MATERIAL FOR THE TASK below:

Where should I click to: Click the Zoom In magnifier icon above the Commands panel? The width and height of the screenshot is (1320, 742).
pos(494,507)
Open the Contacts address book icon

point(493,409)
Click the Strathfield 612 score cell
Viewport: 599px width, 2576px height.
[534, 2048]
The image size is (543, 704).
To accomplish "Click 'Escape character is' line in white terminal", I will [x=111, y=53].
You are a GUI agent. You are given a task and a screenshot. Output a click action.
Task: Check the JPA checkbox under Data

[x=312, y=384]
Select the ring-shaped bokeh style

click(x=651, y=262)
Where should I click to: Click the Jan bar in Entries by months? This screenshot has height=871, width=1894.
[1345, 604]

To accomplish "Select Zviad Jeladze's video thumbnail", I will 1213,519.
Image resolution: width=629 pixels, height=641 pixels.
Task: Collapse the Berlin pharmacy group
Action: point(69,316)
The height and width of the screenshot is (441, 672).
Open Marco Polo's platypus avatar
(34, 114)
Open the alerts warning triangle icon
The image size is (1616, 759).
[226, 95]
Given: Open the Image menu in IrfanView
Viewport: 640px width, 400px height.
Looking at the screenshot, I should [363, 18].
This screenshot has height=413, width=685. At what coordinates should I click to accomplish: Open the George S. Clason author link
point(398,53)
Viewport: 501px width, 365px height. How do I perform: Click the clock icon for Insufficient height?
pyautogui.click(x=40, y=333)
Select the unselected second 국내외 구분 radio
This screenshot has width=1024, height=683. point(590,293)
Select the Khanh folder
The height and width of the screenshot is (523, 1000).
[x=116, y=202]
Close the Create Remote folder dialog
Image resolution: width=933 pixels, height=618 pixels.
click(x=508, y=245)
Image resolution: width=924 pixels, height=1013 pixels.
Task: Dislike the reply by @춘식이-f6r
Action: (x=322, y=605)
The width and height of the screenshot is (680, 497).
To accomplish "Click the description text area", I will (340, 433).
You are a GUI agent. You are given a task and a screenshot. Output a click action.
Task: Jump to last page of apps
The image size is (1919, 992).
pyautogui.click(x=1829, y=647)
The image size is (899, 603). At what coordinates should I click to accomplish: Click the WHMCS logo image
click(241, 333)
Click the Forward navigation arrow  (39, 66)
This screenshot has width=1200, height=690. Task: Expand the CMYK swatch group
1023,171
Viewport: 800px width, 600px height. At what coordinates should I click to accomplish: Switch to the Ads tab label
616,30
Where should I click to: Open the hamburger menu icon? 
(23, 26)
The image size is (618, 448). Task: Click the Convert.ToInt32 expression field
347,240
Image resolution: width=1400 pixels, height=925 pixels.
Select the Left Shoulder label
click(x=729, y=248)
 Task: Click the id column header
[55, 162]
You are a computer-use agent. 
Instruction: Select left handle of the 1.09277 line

End of MATERIAL FOR THE TASK.

TASK TO COMPLETE:
Transcribe the line that contains "Image resolution: width=1400" exactly, then each line after it through the end of the material. Nothing else belongs in the output.

WORKED SOLUTION:
Image resolution: width=1400 pixels, height=925 pixels.
Select the Left Shoulder label
click(x=729, y=248)
 Task: Click the id column header
[55, 162]
You are a computer-use agent. 
Instruction: Select left handle of the 1.09277 line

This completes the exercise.